**What is being asked:** Reproduce the records below, switching every "GUI agent" to "desktop agent" and leaving everything else as it is.
:: Records to process ::
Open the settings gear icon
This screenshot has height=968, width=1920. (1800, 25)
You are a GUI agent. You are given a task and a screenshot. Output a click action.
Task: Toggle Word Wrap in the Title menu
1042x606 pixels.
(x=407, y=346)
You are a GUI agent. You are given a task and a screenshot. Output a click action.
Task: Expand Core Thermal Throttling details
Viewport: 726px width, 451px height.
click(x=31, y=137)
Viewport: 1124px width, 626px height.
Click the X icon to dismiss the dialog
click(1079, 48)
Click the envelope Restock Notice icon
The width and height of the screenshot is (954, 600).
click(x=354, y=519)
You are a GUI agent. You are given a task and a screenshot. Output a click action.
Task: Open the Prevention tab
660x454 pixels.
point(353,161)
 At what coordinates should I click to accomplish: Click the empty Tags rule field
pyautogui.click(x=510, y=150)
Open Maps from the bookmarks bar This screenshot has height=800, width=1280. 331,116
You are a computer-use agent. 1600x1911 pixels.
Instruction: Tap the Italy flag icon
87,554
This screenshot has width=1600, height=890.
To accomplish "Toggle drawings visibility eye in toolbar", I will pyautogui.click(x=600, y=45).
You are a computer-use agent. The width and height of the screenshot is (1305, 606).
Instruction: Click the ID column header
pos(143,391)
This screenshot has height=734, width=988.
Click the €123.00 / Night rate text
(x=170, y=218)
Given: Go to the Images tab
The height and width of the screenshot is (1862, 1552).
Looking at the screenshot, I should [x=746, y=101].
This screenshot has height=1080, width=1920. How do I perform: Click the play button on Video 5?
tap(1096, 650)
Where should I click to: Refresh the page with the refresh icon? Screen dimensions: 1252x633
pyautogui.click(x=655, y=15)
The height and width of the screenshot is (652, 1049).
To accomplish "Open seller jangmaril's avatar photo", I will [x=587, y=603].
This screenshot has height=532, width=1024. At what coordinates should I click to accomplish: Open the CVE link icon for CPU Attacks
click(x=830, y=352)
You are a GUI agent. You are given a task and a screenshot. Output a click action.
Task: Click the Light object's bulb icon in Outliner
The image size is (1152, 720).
:::
**Right answer:**
Open the settings gear icon
This screenshot has height=968, width=1920. (1800, 25)
You are a desktop agent. You are given a task and a screenshot. Output a click action.
Task: Toggle Word Wrap in the Title menu
1042x606 pixels.
(x=407, y=346)
You are a desktop agent. You are given a task and a screenshot. Output a click action.
Task: Expand Core Thermal Throttling details
Viewport: 726px width, 451px height.
click(x=31, y=137)
Viewport: 1124px width, 626px height.
Click the X icon to dismiss the dialog
click(1079, 48)
Click the envelope Restock Notice icon
The width and height of the screenshot is (954, 600).
click(x=354, y=519)
You are a desktop agent. You are given a task and a screenshot. Output a click action.
Task: Open the Prevention tab
660x454 pixels.
point(353,161)
 At what coordinates should I click to accomplish: Click the empty Tags rule field
pyautogui.click(x=510, y=150)
Open Maps from the bookmarks bar This screenshot has height=800, width=1280. 331,116
You are a computer-use agent. 1600x1911 pixels.
Instruction: Tap the Italy flag icon
87,554
This screenshot has width=1600, height=890.
To accomplish "Toggle drawings visibility eye in toolbar", I will pyautogui.click(x=600, y=45).
You are a computer-use agent. The width and height of the screenshot is (1305, 606).
Instruction: Click the ID column header
pos(143,391)
This screenshot has height=734, width=988.
Click the €123.00 / Night rate text
(x=170, y=218)
Given: Go to the Images tab
The height and width of the screenshot is (1862, 1552).
Looking at the screenshot, I should [x=746, y=101].
This screenshot has height=1080, width=1920. How do I perform: Click the play button on Video 5?
tap(1096, 650)
Where should I click to: Refresh the page with the refresh icon? Screen dimensions: 1252x633
pyautogui.click(x=655, y=15)
The height and width of the screenshot is (652, 1049).
To accomplish "Open seller jangmaril's avatar photo", I will [x=587, y=603].
This screenshot has height=532, width=1024. At what coordinates should I click to accomplish: Open the CVE link icon for CPU Attacks
click(x=830, y=352)
You are a desktop agent. You are given a task and a screenshot. Output a click action.
Task: Click the Light object's bulb icon in Outliner
The image size is (1152, 720).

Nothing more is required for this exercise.